Douze mois d’une production discographique coltranienne hors du commun.


Si la discographie de John Coltrane est monumentale au regard d’une carrière finalement plutôt brève, l’année 1965 ressemble à s’y méprendre à un véritable tour de force tant sa fertilité est en tous points exemplaire : deux chefs-d’œuvre qui délimitent la période, d’étonnantes expériences, déroutantes parfois pour les oreilles insuffisamment aguerries, la quête effrénée d’un compositeur qui, peut-être, sent que le temps lui est désormais compté, une somme musicale incomparable qui reste probablement sans équivalent aujourd’hui : au total, une bonne dizaine de disques enregistrés en studio, auxquels viennent s’ajouter quelques indispensables enregistrements en public.

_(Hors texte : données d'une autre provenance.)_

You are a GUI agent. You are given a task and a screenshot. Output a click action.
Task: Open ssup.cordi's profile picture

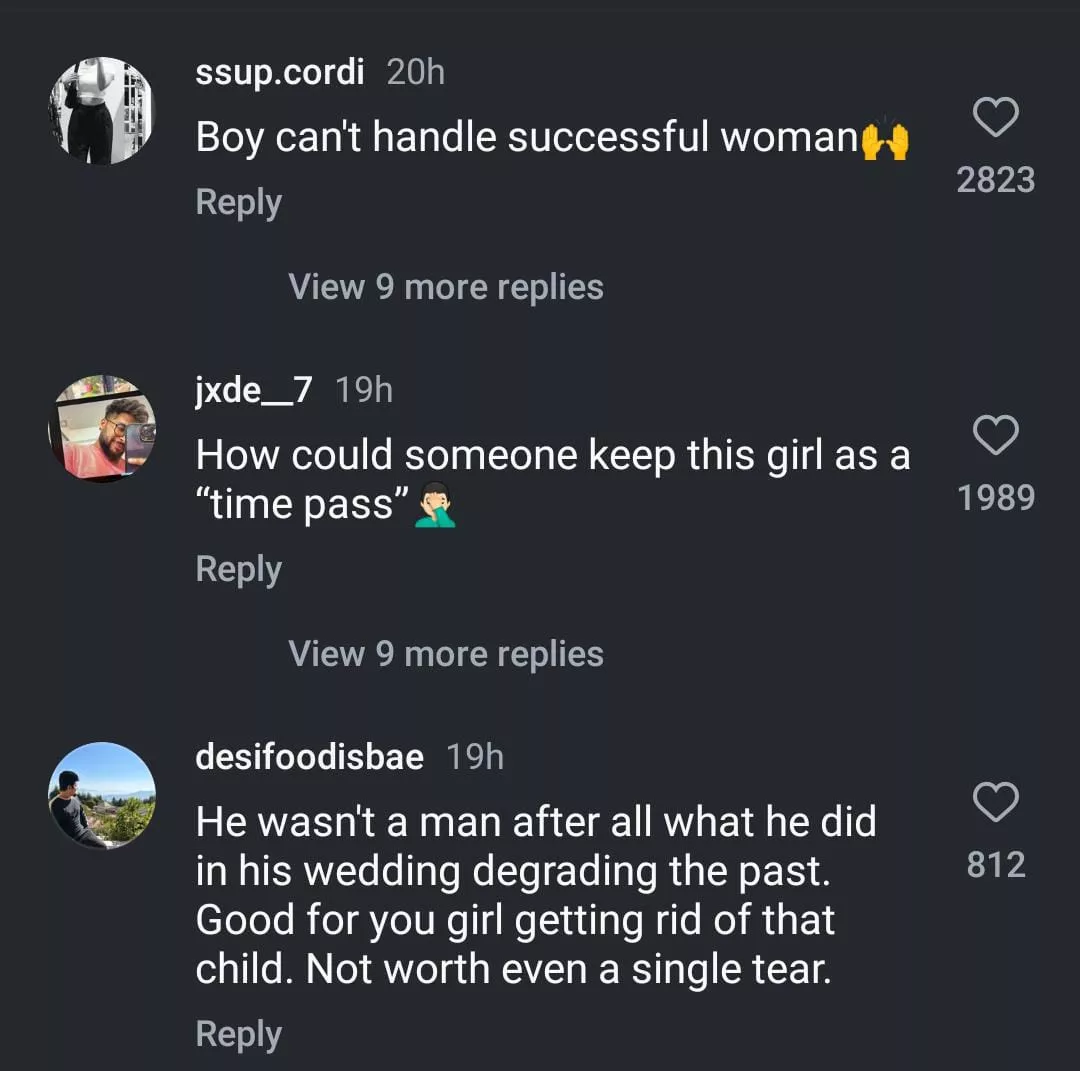[102, 111]
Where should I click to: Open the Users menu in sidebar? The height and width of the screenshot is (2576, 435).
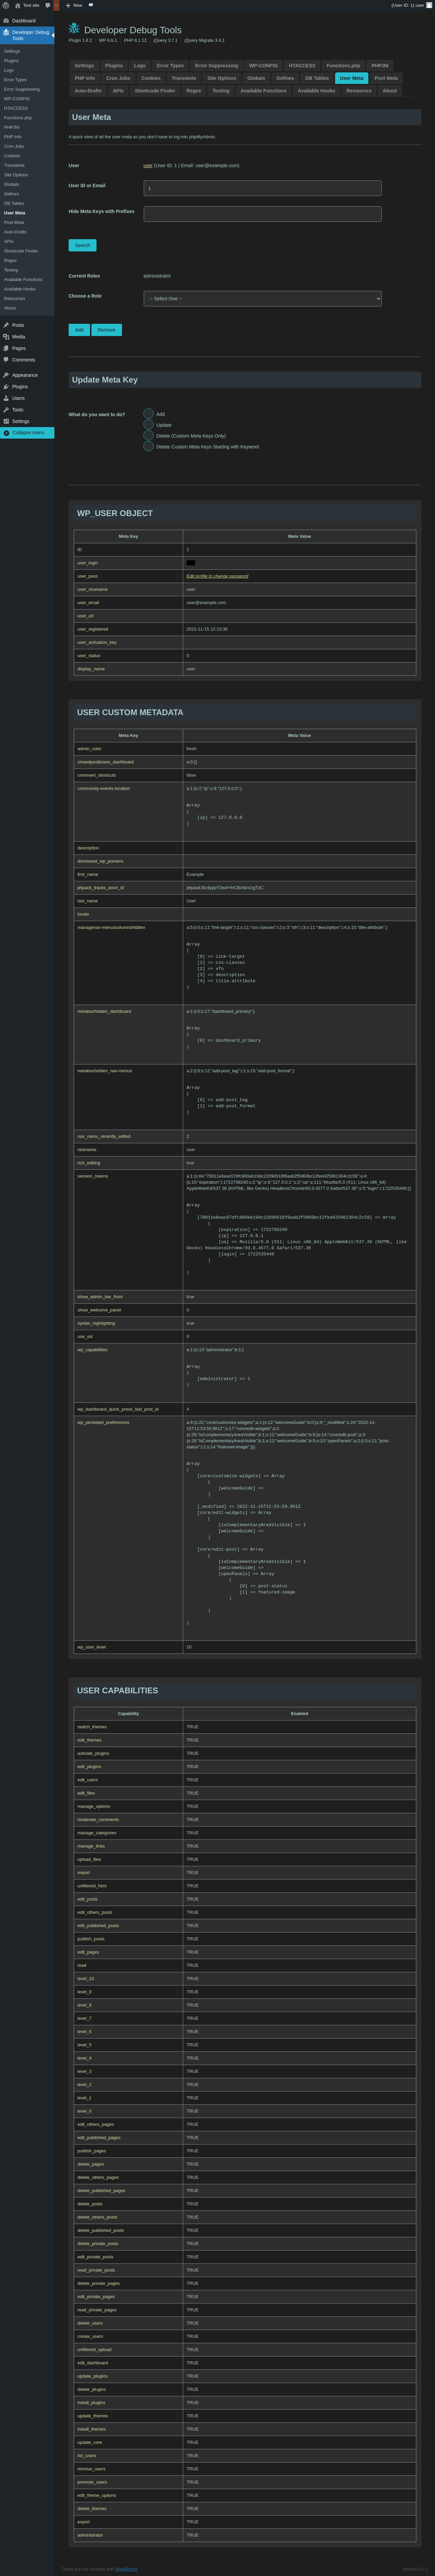(18, 398)
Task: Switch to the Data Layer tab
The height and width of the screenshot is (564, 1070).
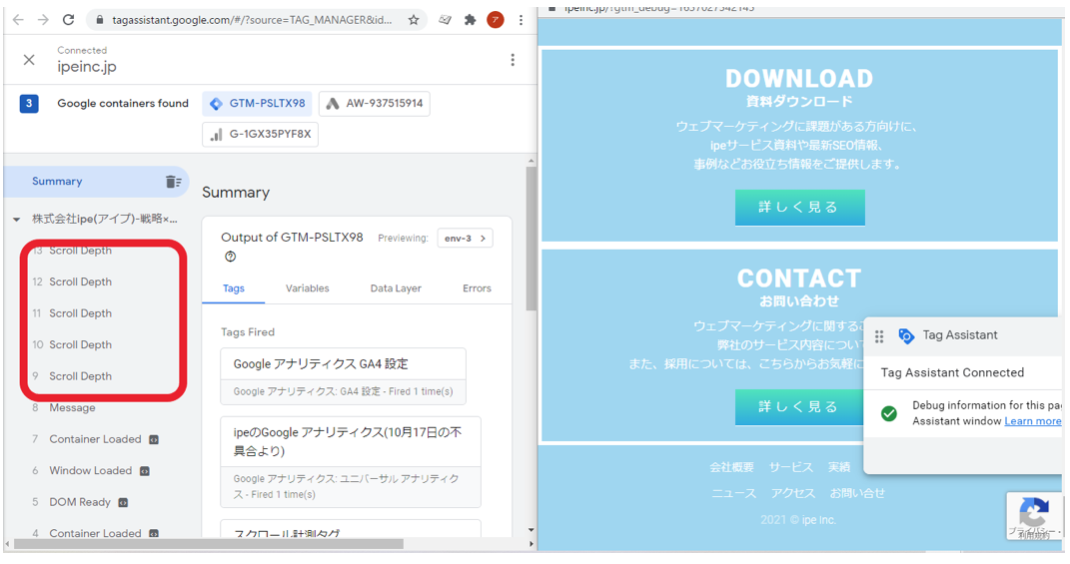Action: pos(395,288)
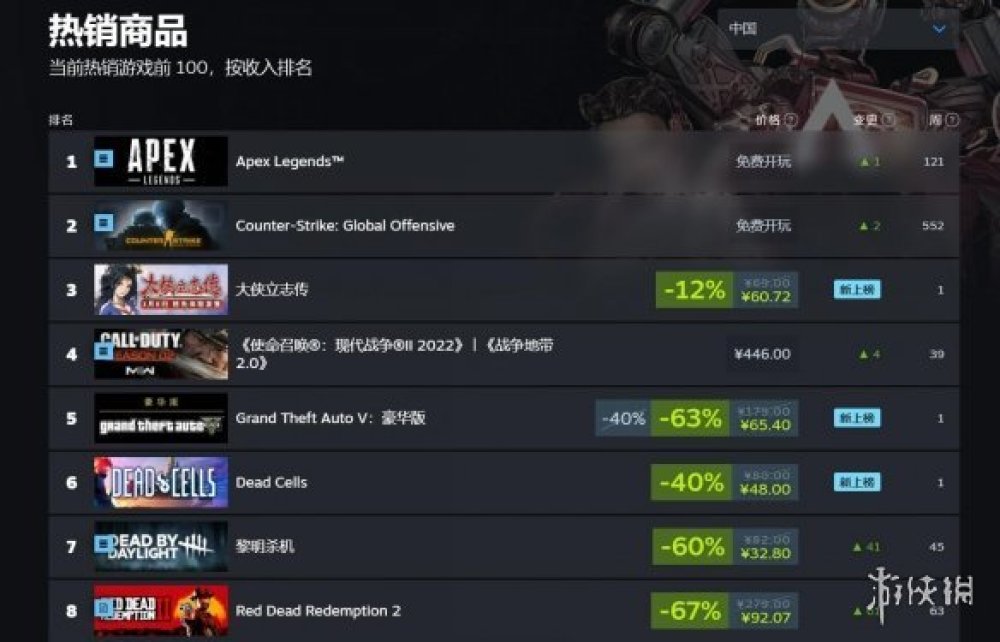Click the -63% discount on Grand Theft Auto V
Screen dimensions: 1000x642
(x=689, y=418)
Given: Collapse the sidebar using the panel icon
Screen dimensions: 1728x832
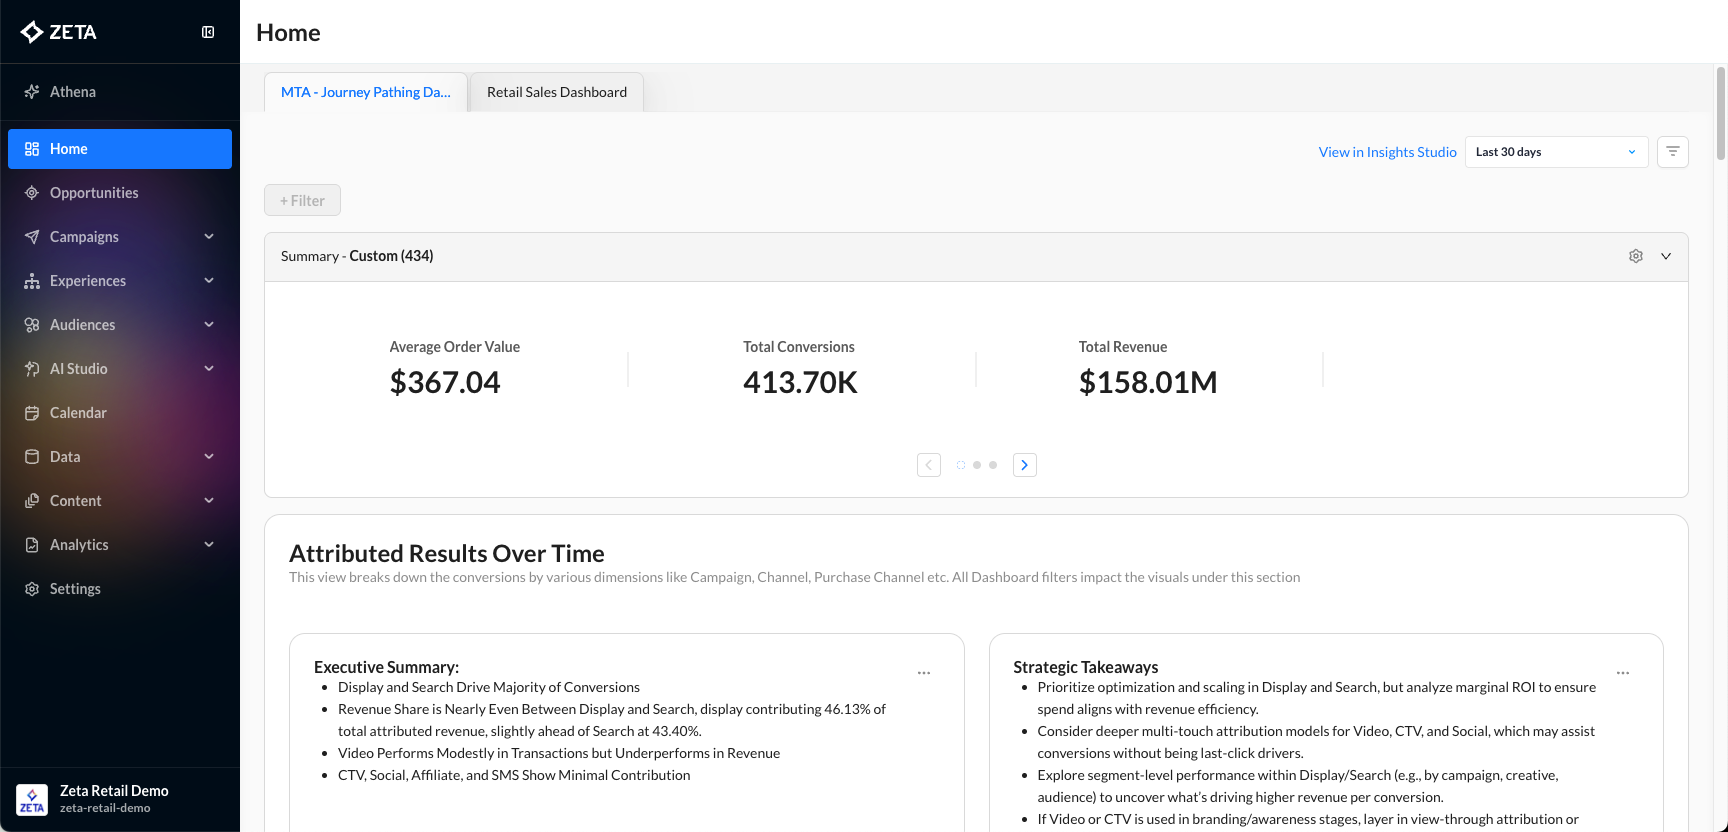Looking at the screenshot, I should [x=208, y=32].
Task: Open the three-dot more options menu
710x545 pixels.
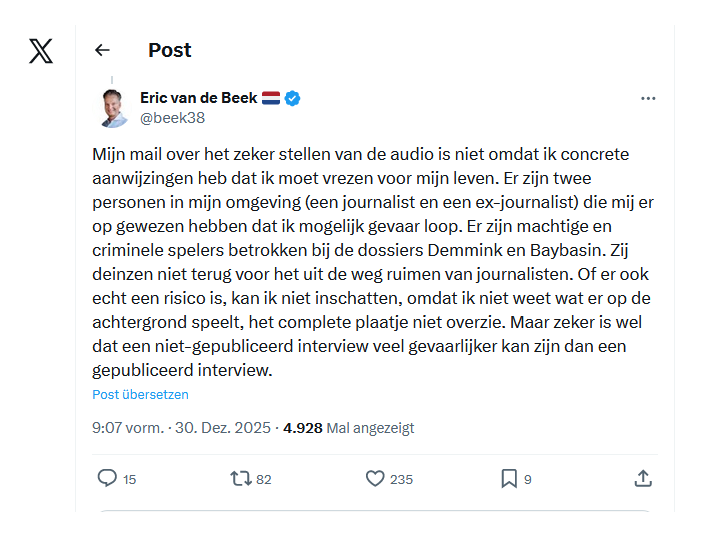Action: tap(648, 98)
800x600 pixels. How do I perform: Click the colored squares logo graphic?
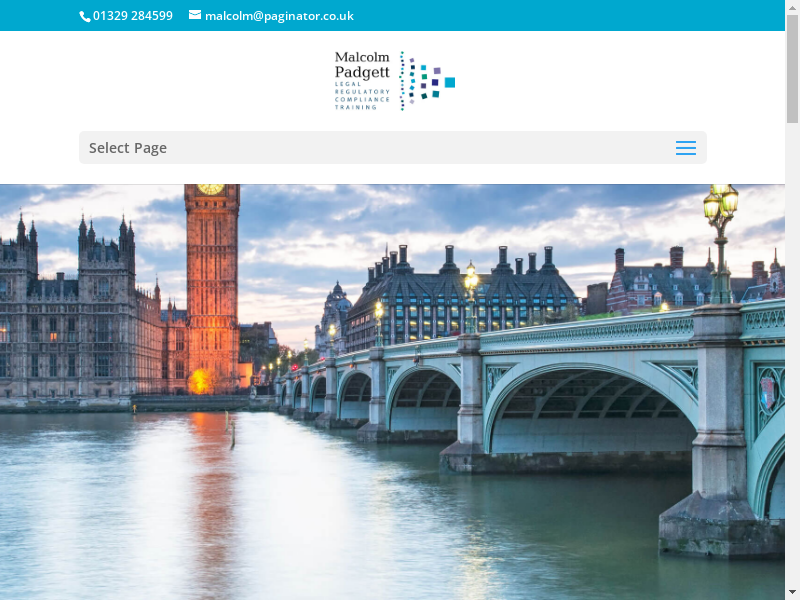click(x=428, y=81)
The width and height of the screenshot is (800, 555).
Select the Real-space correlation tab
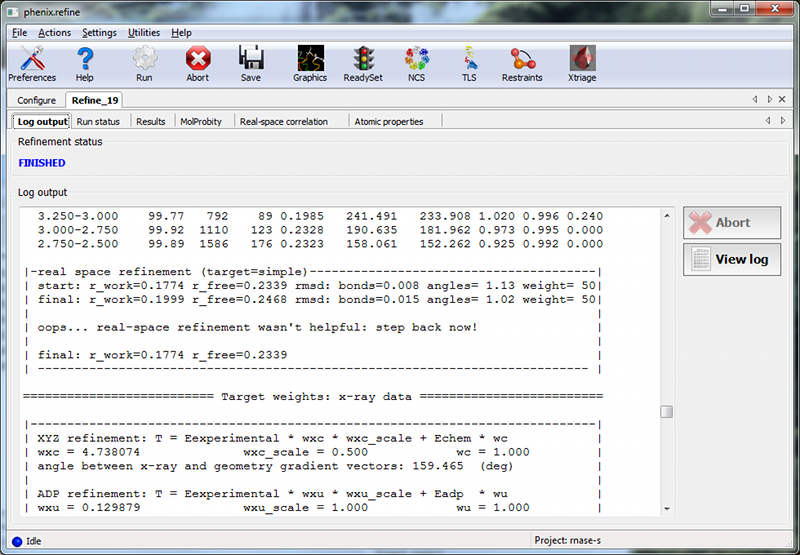point(283,121)
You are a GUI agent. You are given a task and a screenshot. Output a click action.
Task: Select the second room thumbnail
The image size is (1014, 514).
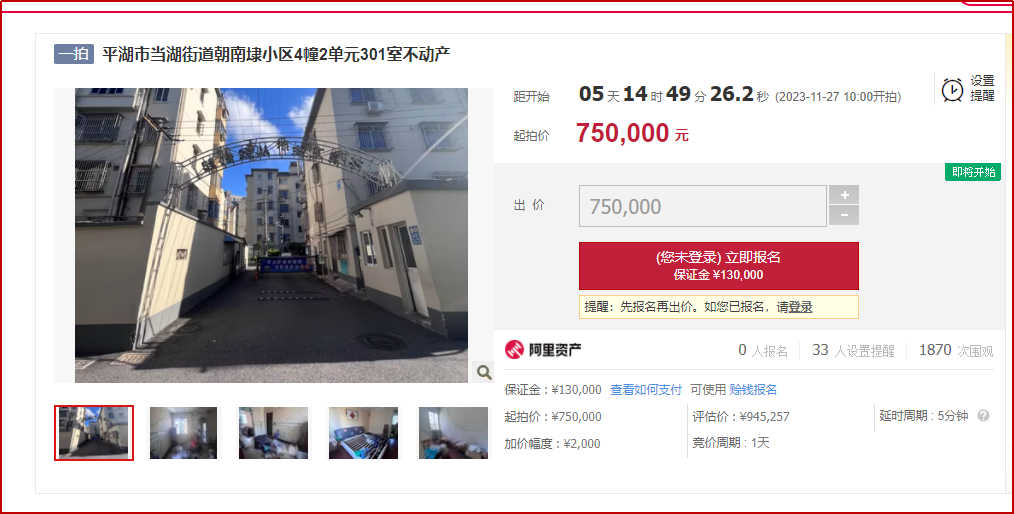(184, 433)
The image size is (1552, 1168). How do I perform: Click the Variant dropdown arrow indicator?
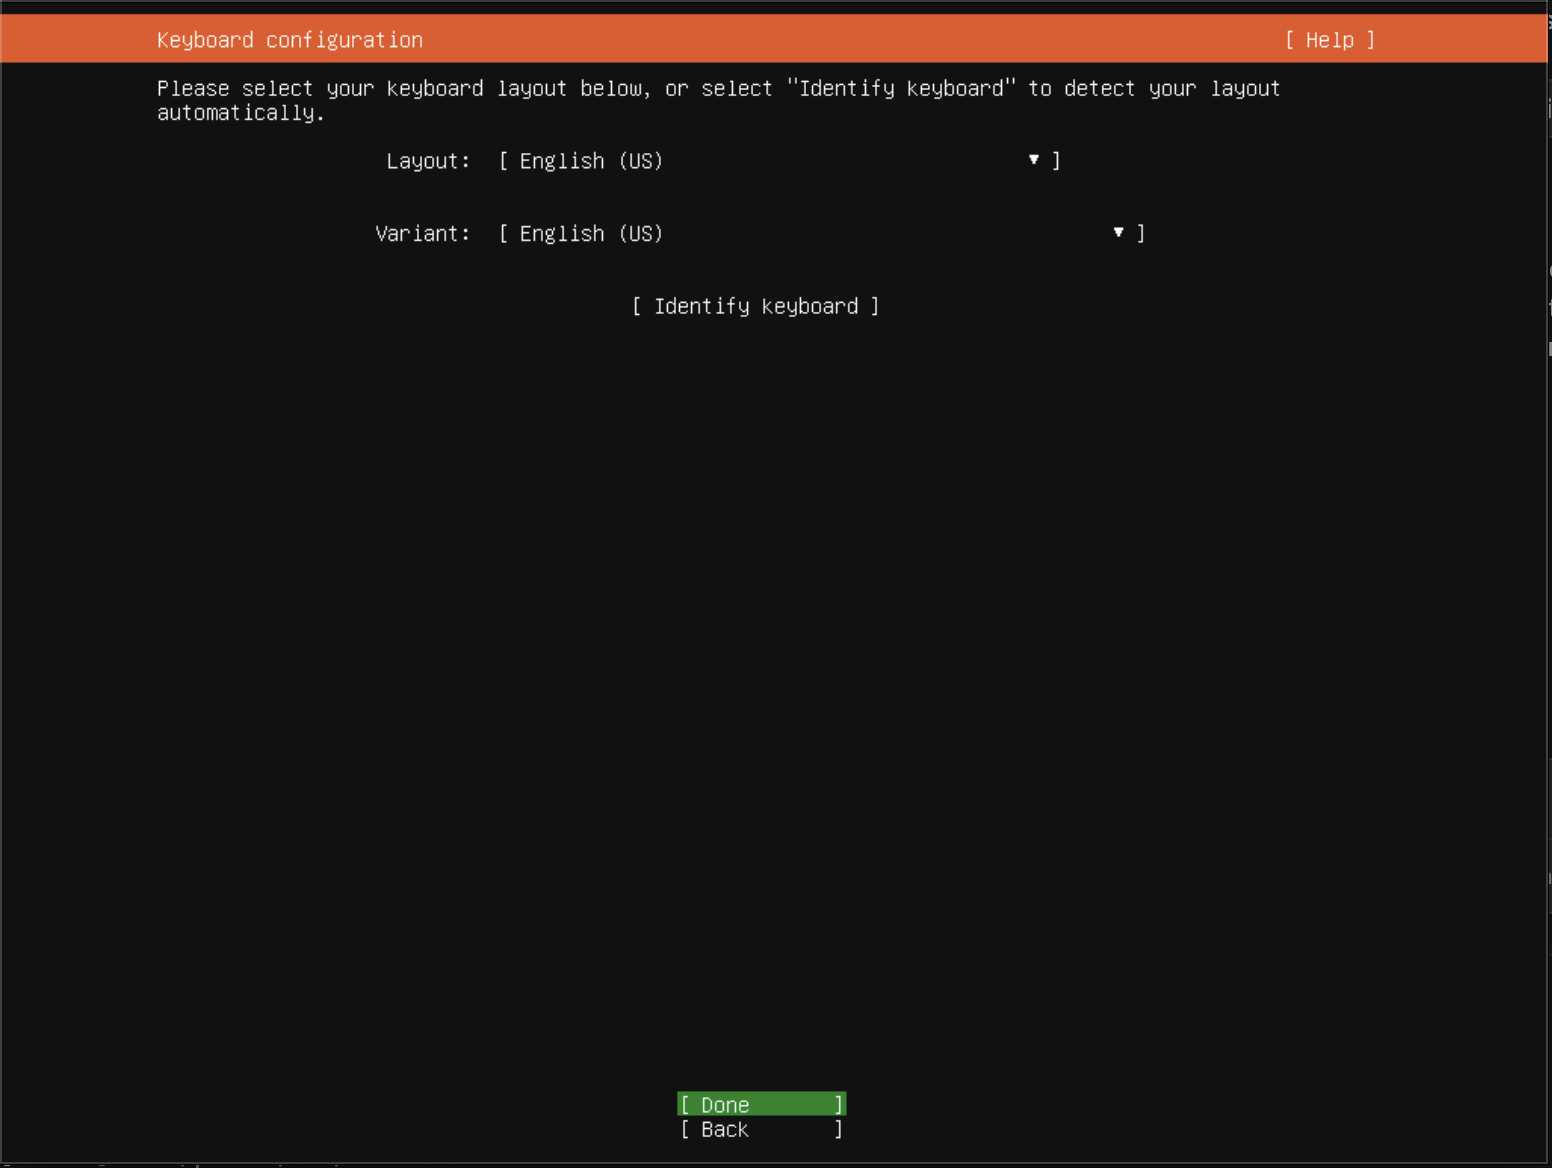coord(1117,233)
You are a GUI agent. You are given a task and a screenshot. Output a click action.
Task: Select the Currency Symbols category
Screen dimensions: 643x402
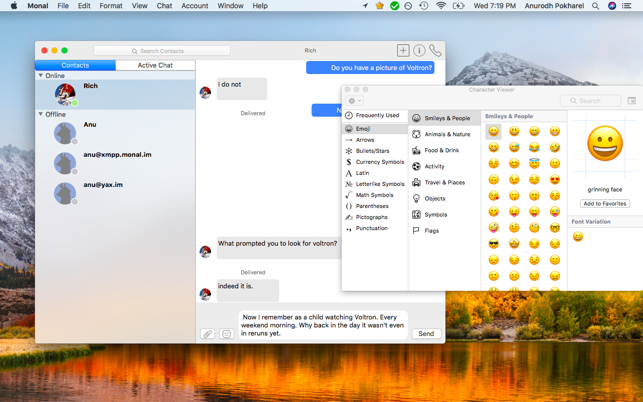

Mais une année qu’il conviendrait toutefois de faire débuter le 9 décembre 1964 et de clore le 23 novembre 1965. Retour en quelques repères chronologiques sur la discographie de ces douze mois hors du commun.

Notons ici que le label Impulse, pour le compte duquel John Coltrane a enregistré à partir de 1961 et jusqu’à son dernier souffle, semble animé d’une politique de réédition de ses albums dont les objectifs sont pour le moins difficiles à cerner. On attend toujours avec une certaine impatience une intégrale chronologique digne de ce nom, plutôt que ces incessantes publications qui, la plupart du temps, se recoupent et brouillent parfois l’écoute des passionnés. Dernier exemple avec le tout récent My Favorite Things at Newport où l’on trouve à la fois, dans de magnifiques versions remasterisées et complètes, la totalité du disque Newport ‘63 dont on n’aura pas oublié de retrancher « Chasin’ Another Trane » provenant des sessions au Village Vanguard 1961, et qui se trouve complété par les deux compositions interprétées par Coltrane en 1965 reproduites sur New Thing at Newport.

Vous suivez ? Non. C’est normal. Il n’y a peut-être pour l’heure rien à comprendre et le néophyte devra souvent s’arracher les cheveux s’il cherche à remettre en ordre les pièces d’un puzzle pourtant splendide. Dommage car, mises bout à bout, les quatre-vingt minutes de cette nouvelle référence sont essentielles ! Comme la musique de Coltrane en général.

Voici donc un très évocateur calendrier simplifié de cette si belle année.

  • 9 décembre 1964
    Enregistrement de A Love Supreme, une suite en quatre mouvements, d’inspiration religieuse, qui reste probablement l’œuvre la plus emblématique de Coltrane et son plus gros succès discographique. Le lendemain, le quartette « classique », avec Mc Coy Tyner au piano, Elvin Jones à la batterie et Jimmy Garrison à la contrebasse, fera venir en renfort Archie Shepp et Art Davis pour mettre en boîte des versions alternatives de « Acknowledgment » et « Resolution ».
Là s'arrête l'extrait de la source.